REPUBLIKA.CO.ID, Setelah proklamasi kemerdekaan, nama KH Ahmad Sanusi tercatat sebagai anggota Komite Nasional Indonesia Pusat (KNIP). Saat pusat pemerintah dipindahkan ke Yogyakarta, KH Ahmad Sanusi juga turut serta pindah ke sana.

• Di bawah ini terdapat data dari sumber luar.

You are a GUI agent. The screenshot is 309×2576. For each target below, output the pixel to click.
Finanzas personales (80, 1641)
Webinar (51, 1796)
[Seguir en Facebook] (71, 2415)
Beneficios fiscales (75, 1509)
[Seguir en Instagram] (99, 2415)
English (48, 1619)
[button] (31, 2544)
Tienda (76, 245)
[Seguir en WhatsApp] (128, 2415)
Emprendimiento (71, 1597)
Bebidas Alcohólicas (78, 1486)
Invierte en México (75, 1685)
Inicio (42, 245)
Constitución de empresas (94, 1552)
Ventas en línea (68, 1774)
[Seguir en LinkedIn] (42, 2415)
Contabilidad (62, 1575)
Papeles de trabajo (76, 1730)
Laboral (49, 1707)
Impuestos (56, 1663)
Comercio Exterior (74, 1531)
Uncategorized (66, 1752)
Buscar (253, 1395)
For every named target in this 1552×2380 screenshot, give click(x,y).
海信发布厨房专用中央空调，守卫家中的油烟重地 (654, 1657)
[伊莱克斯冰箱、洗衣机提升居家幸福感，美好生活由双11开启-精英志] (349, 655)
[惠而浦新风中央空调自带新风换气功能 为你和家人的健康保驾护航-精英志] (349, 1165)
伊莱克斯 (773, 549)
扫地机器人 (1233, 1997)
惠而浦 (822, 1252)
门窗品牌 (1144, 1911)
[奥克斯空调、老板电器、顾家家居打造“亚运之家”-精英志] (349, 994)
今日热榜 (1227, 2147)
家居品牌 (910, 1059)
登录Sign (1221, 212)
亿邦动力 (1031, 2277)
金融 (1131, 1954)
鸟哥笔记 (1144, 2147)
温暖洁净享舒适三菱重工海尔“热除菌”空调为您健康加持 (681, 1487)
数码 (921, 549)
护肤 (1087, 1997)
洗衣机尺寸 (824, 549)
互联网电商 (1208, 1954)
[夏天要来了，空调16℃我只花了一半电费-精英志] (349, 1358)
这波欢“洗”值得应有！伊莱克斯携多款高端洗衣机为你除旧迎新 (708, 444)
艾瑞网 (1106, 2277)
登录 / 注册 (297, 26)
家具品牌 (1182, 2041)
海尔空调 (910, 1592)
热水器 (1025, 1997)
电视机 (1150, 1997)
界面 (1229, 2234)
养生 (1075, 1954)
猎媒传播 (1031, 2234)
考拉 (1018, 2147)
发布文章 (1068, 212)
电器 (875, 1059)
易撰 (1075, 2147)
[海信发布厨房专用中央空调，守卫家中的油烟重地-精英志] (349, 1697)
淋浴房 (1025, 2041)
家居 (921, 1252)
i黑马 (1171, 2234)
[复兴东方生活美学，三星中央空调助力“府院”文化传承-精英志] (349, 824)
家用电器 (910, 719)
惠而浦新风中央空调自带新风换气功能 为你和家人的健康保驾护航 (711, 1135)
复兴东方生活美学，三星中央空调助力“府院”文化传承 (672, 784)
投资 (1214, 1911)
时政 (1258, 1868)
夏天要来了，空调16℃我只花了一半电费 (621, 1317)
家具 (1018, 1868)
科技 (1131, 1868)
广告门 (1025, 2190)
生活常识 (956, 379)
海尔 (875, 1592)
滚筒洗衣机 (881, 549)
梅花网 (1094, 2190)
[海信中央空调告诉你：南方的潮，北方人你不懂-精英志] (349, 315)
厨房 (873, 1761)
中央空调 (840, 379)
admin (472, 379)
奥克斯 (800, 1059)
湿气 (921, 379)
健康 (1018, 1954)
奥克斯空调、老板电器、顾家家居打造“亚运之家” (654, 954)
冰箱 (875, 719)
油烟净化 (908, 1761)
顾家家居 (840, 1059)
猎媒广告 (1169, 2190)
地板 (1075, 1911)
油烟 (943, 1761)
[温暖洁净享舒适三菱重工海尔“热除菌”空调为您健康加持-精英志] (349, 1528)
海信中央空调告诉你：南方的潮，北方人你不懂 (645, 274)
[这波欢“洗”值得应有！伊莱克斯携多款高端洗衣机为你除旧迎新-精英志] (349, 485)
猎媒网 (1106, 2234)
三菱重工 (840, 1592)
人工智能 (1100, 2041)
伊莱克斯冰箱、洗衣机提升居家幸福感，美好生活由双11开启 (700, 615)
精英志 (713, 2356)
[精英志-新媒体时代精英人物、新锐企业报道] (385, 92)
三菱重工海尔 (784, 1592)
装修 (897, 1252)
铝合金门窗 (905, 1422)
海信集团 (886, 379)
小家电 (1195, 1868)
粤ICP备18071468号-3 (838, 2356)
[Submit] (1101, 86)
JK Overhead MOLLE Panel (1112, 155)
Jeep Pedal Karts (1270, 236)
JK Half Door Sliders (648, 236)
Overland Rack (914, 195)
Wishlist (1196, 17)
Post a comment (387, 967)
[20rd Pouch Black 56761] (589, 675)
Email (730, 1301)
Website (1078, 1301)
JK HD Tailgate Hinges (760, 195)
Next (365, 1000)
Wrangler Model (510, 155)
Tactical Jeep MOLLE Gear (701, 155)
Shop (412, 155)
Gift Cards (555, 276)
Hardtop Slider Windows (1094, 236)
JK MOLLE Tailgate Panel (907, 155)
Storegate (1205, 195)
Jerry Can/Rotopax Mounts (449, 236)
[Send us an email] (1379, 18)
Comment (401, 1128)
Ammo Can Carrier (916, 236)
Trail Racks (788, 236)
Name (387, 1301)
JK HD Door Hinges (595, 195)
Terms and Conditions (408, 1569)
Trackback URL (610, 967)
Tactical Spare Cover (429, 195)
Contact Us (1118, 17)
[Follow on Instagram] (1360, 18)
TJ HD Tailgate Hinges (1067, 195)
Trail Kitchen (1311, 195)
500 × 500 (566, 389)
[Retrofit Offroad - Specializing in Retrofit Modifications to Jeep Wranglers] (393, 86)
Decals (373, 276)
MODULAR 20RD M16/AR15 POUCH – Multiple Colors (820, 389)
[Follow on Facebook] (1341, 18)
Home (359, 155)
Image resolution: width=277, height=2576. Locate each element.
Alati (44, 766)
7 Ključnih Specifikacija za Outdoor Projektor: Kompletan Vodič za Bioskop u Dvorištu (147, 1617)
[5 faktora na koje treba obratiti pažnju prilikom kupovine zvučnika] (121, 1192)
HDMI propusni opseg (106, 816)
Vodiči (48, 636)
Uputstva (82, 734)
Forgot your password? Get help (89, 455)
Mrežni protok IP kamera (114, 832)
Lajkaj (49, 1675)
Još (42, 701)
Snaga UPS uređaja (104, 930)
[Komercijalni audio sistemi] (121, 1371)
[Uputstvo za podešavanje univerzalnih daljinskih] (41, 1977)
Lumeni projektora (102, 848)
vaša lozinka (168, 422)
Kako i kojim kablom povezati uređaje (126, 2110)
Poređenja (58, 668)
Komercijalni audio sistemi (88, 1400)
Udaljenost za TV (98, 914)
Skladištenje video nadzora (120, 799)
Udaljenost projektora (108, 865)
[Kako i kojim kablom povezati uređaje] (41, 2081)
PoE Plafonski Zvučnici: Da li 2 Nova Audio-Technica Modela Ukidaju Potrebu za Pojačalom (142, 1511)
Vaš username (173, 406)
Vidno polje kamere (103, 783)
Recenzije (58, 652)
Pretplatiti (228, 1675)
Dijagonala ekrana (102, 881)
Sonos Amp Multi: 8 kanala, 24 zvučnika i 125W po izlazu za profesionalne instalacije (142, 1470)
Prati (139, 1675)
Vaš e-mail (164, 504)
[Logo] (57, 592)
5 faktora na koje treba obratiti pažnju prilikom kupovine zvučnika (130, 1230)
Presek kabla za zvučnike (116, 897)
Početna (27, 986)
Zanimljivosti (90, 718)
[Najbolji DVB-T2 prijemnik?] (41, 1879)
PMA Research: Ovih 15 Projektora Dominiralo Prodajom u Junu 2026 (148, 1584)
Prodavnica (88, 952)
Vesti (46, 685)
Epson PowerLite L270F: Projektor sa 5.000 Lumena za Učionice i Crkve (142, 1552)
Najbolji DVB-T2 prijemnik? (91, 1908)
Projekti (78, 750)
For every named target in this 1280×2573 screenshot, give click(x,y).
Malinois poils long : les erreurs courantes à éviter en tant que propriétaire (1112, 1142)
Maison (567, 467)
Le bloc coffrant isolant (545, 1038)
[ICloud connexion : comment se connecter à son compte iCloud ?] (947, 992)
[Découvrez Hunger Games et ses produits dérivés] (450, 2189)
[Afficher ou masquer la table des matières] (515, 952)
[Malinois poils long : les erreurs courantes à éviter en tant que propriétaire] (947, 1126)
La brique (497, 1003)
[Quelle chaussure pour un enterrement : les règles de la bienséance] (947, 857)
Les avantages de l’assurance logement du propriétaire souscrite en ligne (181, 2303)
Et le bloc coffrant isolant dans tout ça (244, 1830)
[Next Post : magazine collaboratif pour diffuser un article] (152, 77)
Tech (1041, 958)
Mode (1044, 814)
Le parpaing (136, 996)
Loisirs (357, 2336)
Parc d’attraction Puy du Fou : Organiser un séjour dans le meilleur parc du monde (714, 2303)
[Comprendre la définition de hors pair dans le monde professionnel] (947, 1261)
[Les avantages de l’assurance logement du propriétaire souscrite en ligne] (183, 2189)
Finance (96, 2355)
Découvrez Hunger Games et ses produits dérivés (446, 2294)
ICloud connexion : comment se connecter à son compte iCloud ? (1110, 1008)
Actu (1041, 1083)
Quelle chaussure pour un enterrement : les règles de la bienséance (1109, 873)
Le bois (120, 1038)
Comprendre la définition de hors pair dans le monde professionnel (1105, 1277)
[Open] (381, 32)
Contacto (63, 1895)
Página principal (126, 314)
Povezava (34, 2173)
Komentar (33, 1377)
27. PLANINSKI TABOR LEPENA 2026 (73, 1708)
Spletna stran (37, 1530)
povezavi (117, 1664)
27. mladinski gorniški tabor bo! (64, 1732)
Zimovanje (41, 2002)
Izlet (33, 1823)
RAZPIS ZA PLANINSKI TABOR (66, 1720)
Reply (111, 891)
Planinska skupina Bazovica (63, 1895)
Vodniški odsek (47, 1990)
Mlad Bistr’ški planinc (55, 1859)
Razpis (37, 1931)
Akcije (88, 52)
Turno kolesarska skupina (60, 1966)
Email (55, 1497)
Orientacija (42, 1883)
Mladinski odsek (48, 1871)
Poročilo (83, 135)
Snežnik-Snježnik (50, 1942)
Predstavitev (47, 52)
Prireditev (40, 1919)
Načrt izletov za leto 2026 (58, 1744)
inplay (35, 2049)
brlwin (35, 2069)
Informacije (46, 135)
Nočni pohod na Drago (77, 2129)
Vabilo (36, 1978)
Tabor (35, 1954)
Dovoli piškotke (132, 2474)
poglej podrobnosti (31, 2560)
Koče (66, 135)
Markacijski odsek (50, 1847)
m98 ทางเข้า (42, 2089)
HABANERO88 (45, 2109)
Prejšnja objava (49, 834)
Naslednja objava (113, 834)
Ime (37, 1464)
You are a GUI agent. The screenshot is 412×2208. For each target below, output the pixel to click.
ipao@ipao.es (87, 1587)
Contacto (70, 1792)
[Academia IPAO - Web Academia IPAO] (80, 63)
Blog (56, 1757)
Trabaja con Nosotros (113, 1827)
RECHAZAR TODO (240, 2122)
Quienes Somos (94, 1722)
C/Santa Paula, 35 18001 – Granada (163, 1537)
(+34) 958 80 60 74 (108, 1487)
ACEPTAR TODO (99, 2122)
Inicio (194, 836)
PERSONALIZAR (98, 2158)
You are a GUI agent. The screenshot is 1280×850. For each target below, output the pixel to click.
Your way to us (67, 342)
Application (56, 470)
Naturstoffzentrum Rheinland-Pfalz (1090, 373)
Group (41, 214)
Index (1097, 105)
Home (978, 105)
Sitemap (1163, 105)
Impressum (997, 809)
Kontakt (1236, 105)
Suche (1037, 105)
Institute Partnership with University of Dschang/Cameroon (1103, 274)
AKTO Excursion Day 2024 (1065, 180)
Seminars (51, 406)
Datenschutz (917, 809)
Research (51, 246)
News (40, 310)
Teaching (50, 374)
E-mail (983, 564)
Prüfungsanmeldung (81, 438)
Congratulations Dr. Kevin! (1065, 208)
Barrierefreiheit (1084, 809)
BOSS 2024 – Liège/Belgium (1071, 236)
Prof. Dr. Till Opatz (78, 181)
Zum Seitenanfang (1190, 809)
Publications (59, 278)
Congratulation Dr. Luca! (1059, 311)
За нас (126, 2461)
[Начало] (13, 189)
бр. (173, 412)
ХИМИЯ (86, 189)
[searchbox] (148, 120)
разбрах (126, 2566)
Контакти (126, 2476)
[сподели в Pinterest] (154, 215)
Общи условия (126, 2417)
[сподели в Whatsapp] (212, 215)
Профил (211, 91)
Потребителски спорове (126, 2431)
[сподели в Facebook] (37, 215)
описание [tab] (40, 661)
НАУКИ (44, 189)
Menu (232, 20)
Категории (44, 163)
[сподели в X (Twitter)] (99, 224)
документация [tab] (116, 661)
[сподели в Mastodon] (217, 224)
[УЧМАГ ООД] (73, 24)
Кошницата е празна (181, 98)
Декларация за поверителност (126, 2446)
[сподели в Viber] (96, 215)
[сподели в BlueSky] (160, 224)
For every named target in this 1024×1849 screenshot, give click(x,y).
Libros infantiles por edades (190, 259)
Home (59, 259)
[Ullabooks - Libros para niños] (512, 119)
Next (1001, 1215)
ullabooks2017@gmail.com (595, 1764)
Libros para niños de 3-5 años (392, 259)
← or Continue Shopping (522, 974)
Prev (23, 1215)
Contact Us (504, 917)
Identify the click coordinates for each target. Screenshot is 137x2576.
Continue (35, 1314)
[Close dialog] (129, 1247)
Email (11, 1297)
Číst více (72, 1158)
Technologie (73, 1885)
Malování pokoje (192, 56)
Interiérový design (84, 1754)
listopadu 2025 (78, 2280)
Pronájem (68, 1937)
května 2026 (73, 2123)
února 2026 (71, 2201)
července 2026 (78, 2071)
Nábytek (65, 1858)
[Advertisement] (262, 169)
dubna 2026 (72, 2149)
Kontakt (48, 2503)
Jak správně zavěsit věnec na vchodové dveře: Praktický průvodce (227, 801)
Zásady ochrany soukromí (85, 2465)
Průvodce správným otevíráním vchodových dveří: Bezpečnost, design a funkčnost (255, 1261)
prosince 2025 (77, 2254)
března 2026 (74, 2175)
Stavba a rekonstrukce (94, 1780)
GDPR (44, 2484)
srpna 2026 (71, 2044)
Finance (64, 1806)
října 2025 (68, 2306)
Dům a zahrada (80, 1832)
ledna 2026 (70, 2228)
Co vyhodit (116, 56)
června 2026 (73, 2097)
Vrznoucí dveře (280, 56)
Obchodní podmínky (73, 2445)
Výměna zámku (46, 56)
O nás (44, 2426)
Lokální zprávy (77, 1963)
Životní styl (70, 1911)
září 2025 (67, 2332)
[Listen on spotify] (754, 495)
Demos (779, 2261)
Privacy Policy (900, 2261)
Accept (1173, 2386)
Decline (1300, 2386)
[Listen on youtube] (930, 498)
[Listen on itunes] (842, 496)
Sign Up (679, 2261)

Setelah kembali ke Sukabumi, pada 1950, ia berpulang ke hadirat Ilahi. Pemerintah Indonesia mengakui jasa-jasanya sebagai seorang pendiri Republik Indonesia dengan menganugerahkan Bintang Maha Putera Utama kepada Almarhum.
Ulama produktif
Sosok KH Ahmad Sanusi juga dikenal lewat karya-karyanya. Tidak kurang 75 judul buku telah ditulisnya, antara lain kitab “Tamsyiah Al-Muslimin fi Kalam Rabb Al-Alamin” (Perjalanan Muslimin dalam Firman Tuhan Seru Sekalian Alam) dan “Raudhah Al-Irfan” (Taman Ilmu Pengetahuan).
Ia juga menulis buku-buku yang membahas ilmu tauhid dan fikih. Karyanya yang paling menonjol adalah Raudhah Al-Irfan, yang berisi terjemahan Alquran 30 juz dalam bahasa Sunda, dengan terjemahan kata per kata dan syarah (tafsir penjelasan) singkat.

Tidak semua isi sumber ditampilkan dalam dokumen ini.